I cardinali ai funerali di papa Francesco in Vaticano, foto Ansa

E poi l’uso del colore rosso, indubbiamente il colore che ha dominato i funerali di papa Bergoglio. Un colore da lui tanto amato, non solo per motivi estetici, sportivi o sentimentali, ma soprattutto per motivi di fede. Il rosso, infatti, è il colore dei martiri, del sangue, del sacrificio. Ma è anche il colore del tramonto del sole, “rosso di sera bel tempo si spera”.

Anche il rosso, oltre al verde, è il colore della speranza, della gioia, delle emozioni forti. Rosso, come la cravatta d’ordinanza quotidiana di the Donald, ma non oggi; come le guide dell’Eliseo, tanto amate e calpestate da Macron; come il cuore politico di Ignazio Lula, vecchio socialista che dice che Bergoglio è stato l’ultimo comunista. Ma il rosso di Bergoglio era forse politicamente quello della “Terza guerra mondiale a pezzi”, fortunatissima formula bergogliana, ripresa dai politici di tutto il mondo.

La bara del papa arriva a Santa Maria Maggiore, foto Ansa

L’amore del papa defunto per i poveri e la giustizia, virtù politica per eccellenza, forse in piazza non è venuta abbastanza in luce, anche se il decano, il cardinal Re, lo ha ricordato; anche se nella folla erano non pochi i piccoli di questo mondo; anche se le Scritture parlavano della giustizia divina e dell’amore di Dio. Ma il cuore di Bergoglio si è scoperto nella tumulazione a Santa Maria Maggiore: Maria e i poveri, rappresentati da quei 40 bisognosi che lo hanno accolto nella scalinata d’accesso. Solo loro, niente potenti, niente intellettuali, niente politici, solo loro, i poveri, attorno alla loro regina, la Salus populi romani, che pure è stata presente nel sagrato della basilica di San Pietro.

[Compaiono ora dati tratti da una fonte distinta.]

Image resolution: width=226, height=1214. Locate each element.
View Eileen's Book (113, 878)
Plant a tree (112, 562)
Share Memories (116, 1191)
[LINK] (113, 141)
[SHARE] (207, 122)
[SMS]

Da segnalare anche che ai due lati dell’altare, da una parte spiccava il rosso delle porpore cardinalizie, dall’altra il nero della politica. Ma sotto quei “costumi”, gli zoom della comunicazione vaticana – impeccabili, come impeccabile è stato il servizio di sicurezza e assistenza – evidenziavano volti dal mondo intero: il papa morto è riuscito a riunire a San Pietro l’intero pianeta, con le sue culture, le sue ricchezze, le sue guerre, le sue aspirazioni e le sue sconfitte. Almeno per qualche ora questo nostro pianeta si è trovato in pace, in uno Stato, almeno formalmente, senza il rumore delle armi. Che sia un viatico per il tempo che verrà, anche per il sacrificio del pontifex, il facitore di ponti?